Q4 — Model A/B comparison: revenue per cell-minute under v3.1 vs v3.2
SELECT
d.model_key,
COUNT(*) AS n_decisions,
ROUND(SUM(o.realized_revenue_usd), 2) AS total_revenue,
ROUND(SUM(o.realized_revenue_usd) / COUNT(*), 2) AS rev_per_decision,
ROUND(AVG(o.completed_trips), 2) AS avg_completed,
ROUND(AVG(o.abandoned_requests), 2) AS avg_abandoned
FROM fct_surge_decision d
JOIN fct_surge_outcome o USING (decision_key)
WHERE d.decision_ts >= CURRENT_DATE - INTERVAL '14 days'
AND d.model_key IN ('model_v3.1', 'model_v3.2')

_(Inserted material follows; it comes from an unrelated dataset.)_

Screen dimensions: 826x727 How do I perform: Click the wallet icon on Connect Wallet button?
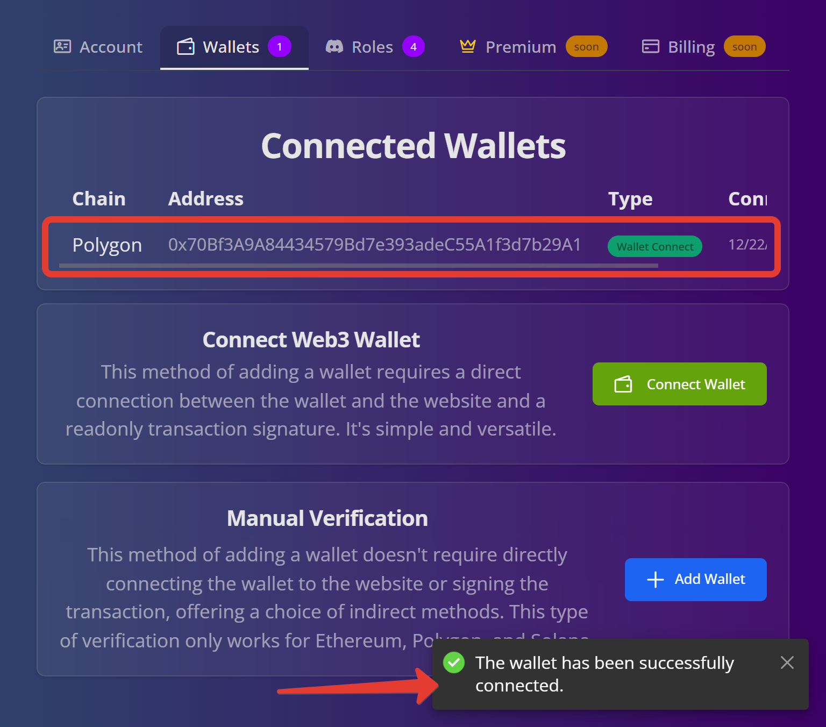[x=623, y=384]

AND o.n_minutes_after = 10
GROUP BY d.model_key;
-- Statistical significance test runs in the model card; this is the headline.
C. Capacity planning · forecast accuracy & chronic gaps
Q5 — Demand forecast MAPE per cell (predicted vs actual)
SELECT
h3_key,
COUNT(*) AS n_minutes,
ROUND(AVG(ABS(predicted_demand - open_requests)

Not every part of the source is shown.